### Activity
Once the pictures are set aside, reproduce all of the records exactly.

(Data to examine begins)

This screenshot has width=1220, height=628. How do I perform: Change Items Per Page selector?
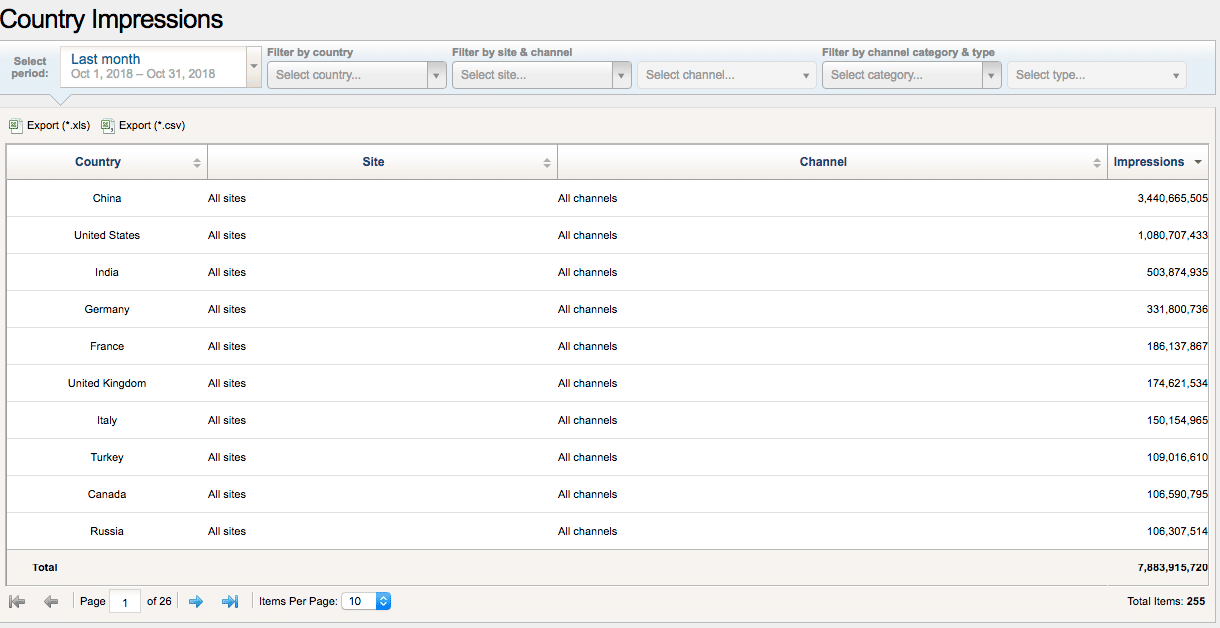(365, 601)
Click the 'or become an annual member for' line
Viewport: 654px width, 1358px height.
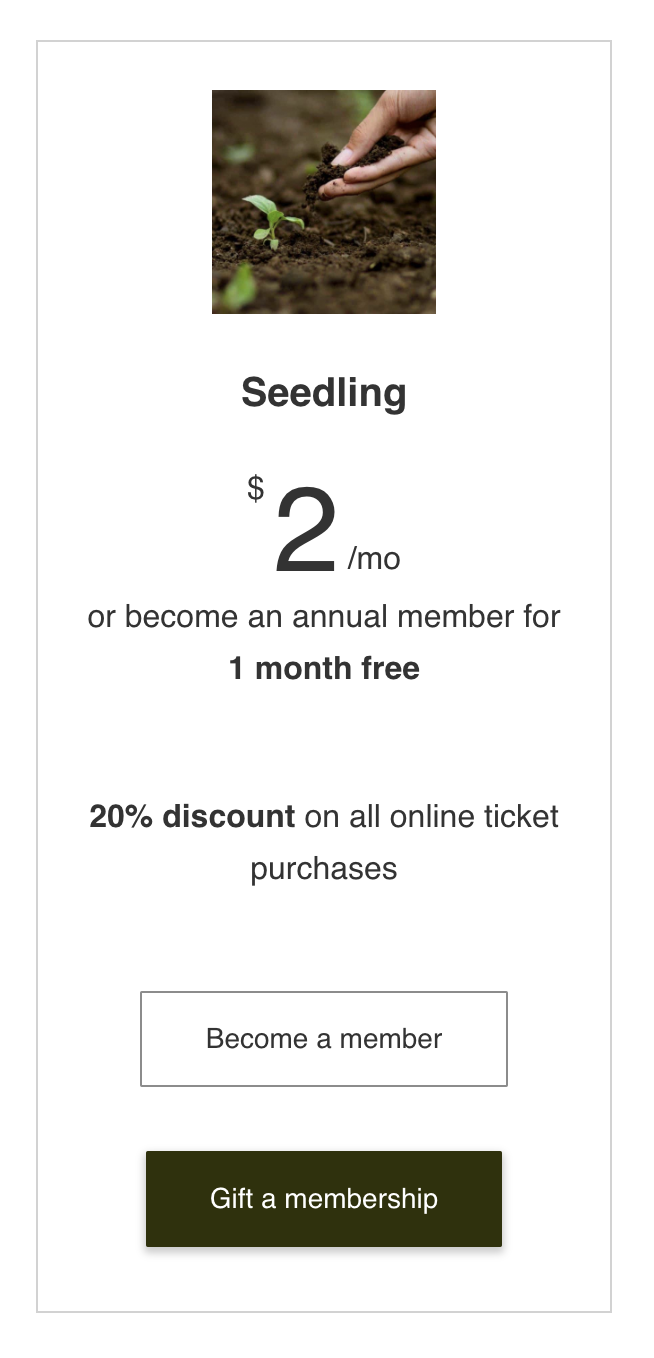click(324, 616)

(Data to examine ends)

### Problem solution
This screenshot has width=1220, height=628. How do I perform: Change Items Per Page selector?
(365, 601)
Click the 'or become an annual member for' line
Viewport: 654px width, 1358px height.
click(324, 616)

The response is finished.